SQL update, set, case: What am I doing wrong?

Question

Table:Person

+------+-------+
| name |  age  |
+------+-------+
| abc  |  NULL |
+------+-------+

I want to update age in two conditions

1. If age in the table is NULL, set it to the var $year
2. If age in the table is NOT NULL, increase it by $year

I have the following code. But it does not update my age in table.
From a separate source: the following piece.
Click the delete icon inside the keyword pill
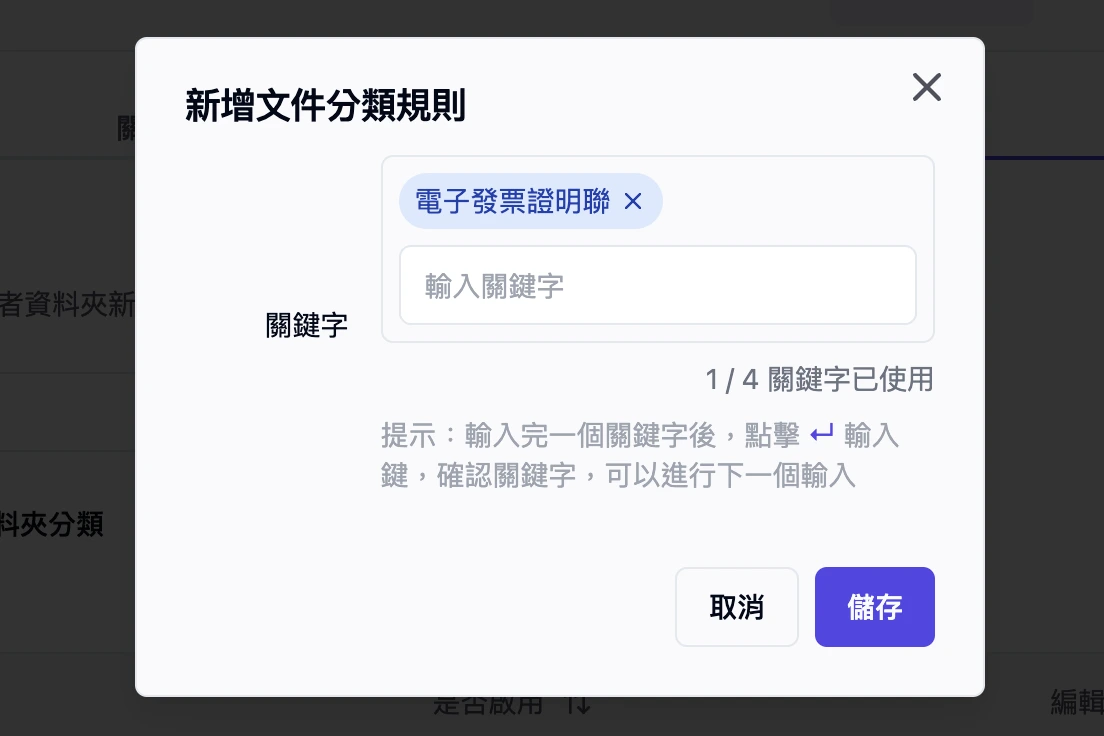 tap(632, 201)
What am I doing wrong?

$sql = "UPDATE `Person`
        SET age =
            CASE
                WHEN age == null THEN $year
                ELSE age + $year
            END
        WHERE name='abc'";
mysqli_query($conn, $sql);

Answer 1

You can't compare a value with null directly by doing age = null, as null has no type and is sort of "undefined". You need to check if the value is null, by doing CASE WHEN age IS NULL.

You should also be using a prepared statement here, since you're dealing with variables directly in the query.

$name = 'abc';
$sql = "UPDATE `Person`
        SET age =
            CASE
                WHEN age IS NULL THEN ?
                ELSE age + ?
            END
        WHERE name = ?";
$stmt = $conn->prepare($sql);
$stmt->bind_param("iis", $year, $year, $name);
$stmt->execute();
$stmt->close();

You can reduce the number of parameters a bit by first getting the current age, or zero if it was null, then adding the $year.

$name = 'abc';
$sql = "UPDATE `Person`
        SET age = (CASE WHEN age IS NULL THEN 0 ELSE age END) + ?
        WHERE name = ?";
$stmt = $conn->prepare($sql);
$stmt->bind_param("is", $year, $name);
$stmt->execute();
$stmt->close();